Linhas do conjunto de dados.
- - -

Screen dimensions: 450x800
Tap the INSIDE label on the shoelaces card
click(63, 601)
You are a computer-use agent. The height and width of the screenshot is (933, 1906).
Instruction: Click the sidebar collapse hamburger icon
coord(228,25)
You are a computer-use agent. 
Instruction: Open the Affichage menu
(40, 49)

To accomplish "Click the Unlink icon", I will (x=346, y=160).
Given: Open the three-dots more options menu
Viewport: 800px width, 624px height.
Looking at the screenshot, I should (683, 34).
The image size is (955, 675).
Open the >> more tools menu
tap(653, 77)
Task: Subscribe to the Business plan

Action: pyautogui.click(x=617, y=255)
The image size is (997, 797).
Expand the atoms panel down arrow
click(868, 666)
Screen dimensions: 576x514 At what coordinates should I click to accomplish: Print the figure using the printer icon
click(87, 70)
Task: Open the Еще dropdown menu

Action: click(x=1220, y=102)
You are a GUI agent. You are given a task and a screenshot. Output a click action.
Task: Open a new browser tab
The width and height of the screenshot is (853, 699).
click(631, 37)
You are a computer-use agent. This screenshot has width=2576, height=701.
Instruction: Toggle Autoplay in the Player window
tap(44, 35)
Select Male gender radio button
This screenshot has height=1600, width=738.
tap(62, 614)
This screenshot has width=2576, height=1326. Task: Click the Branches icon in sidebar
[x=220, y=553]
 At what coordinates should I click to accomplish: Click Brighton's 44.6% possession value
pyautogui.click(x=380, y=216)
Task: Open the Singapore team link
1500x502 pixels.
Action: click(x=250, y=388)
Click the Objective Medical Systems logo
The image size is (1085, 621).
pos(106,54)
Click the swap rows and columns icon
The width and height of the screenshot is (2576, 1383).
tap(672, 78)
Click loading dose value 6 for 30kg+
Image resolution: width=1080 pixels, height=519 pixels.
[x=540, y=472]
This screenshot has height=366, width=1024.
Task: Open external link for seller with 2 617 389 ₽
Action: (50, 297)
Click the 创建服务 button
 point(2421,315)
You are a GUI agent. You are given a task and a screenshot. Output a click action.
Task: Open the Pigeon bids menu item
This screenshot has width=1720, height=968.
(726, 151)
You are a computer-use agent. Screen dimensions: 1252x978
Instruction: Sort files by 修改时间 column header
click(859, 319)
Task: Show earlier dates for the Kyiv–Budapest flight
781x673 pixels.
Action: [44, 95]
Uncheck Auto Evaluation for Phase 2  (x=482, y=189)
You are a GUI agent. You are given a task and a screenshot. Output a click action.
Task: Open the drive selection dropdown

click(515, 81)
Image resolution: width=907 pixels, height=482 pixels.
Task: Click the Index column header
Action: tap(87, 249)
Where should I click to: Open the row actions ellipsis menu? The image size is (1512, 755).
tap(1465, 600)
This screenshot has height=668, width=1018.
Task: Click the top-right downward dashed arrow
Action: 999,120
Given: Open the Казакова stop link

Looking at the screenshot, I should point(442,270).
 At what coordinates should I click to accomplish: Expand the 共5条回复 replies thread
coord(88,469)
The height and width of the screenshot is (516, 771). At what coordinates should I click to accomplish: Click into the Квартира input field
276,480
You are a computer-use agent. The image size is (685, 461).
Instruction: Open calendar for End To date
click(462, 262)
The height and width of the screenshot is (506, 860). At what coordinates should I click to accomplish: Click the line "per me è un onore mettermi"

- - -

SEU OBJETIVO. Converta os dados em um CSV de duas colunas, "tarefa" e "resposta", abrangendo do início até a linha com "Action: click(x=1220, y=102)", inclusive. Gere uma linha por par de texto e resposta, com cada valor entre aspas num único campo e as quebras de linha trocadas por espaços.

RESPOSTA AO PROBLEMA.
tarefa,resposta
"Screen dimensions: 450x800 Tap the INSIDE label on the shoelaces card","click(63, 601)"
"You are a computer-use agent. The height and width of the screenshot is (933, 1906). Instruction: Click the sidebar collapse hamburger icon","coord(228,25)"
"You are a computer-use agent. Instruction: Open the Affichage menu","(40, 49)"
"To accomplish ""Click the Unlink icon"",","I will (x=346, y=160)."
"Given: Open the three-dots more options menu Viewport: 800px width, 624px height.","Looking at the screenshot, I should (683, 34)."
"The image size is (955, 675). Open the >> more tools menu","tap(653, 77)"
"Task: Subscribe to the Business plan","Action: pyautogui.click(x=617, y=255)"
"The image size is (997, 797). Expand the atoms panel down arrow","click(868, 666)"
"Screen dimensions: 576x514 At what coordinates should I click to accomplish: Print the figure using the printer icon","click(87, 70)"
"Task: Open the Еще dropdown menu","Action: click(x=1220, y=102)"